Why didn't use pressure treated lumber throught?


----------



## johnep (Apr 12, 2007)

Why not approach Weber and get a small licence fee for each one sold.
johnep


----------



## ACP (Jan 24, 2009)

That's really cool and I would love to sit there and eat some grilled food...until I saw your quote on the bottom. What ARE you cooking there anyways?


----------



## Allthumbs27 (Dec 25, 2008)

John in Tennessee said:


> Why didn't use pressure treated lumber throught?


They were scraps I had sitting in my garage and I got bored and wanted to make something. So I grabbed what I had and went to town on it. I have since put a water sealer on it. It is under a covered patio so it doesnt get wet. Its ok, if it breaks down, I will spend another $20 to build a new one.

Weber would laugh at me on this concept. But it would be a nice chunk of change huh.

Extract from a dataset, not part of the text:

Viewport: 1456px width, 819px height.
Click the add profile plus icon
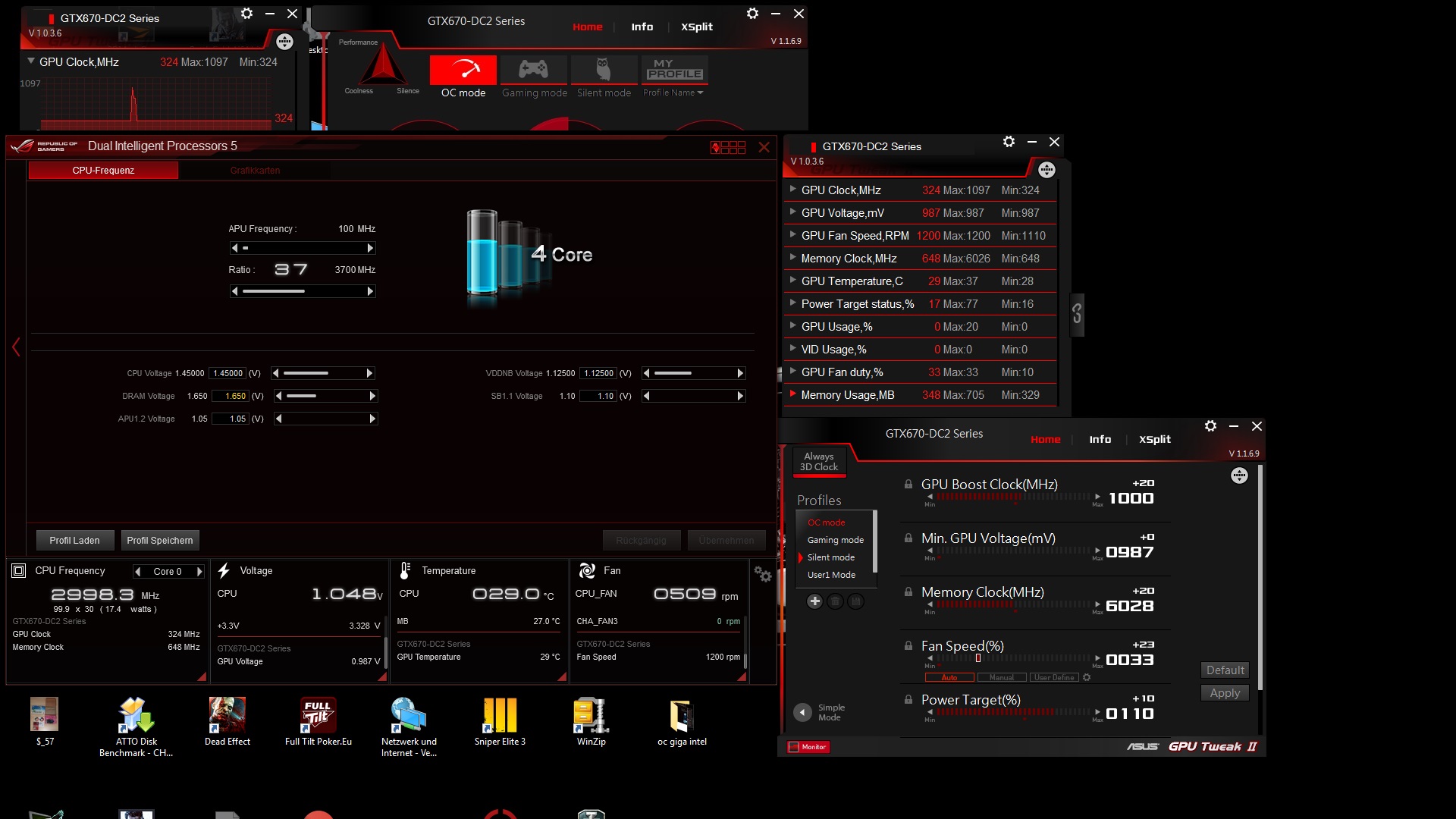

Just close your eyes and eat it. It could be the best thing you have ever tasted.


----------



## frankp (Oct 29, 2007)

I'd definitely get my legs burnt on that thing... Other than that it looks like a great idea and well done.


----------



## ACP (Jan 24, 2009)

That's the whole point Frank. He's trying to get your legs burnt! Just close your eyes and eat it. Sheesh.


----------



## Allthumbs27 (Dec 25, 2008)

ACP said:


> That's the whole point Frank. He's trying to get your legs burnt! Just close your eyes and eat it. Sheesh.


 Haha. Not burnt. I like my meat medium rare. But believe it or not, it really doesnt get really hot underneath the table.It is actually quite comfortable if its chilly outside.This was last nights dinner.


----------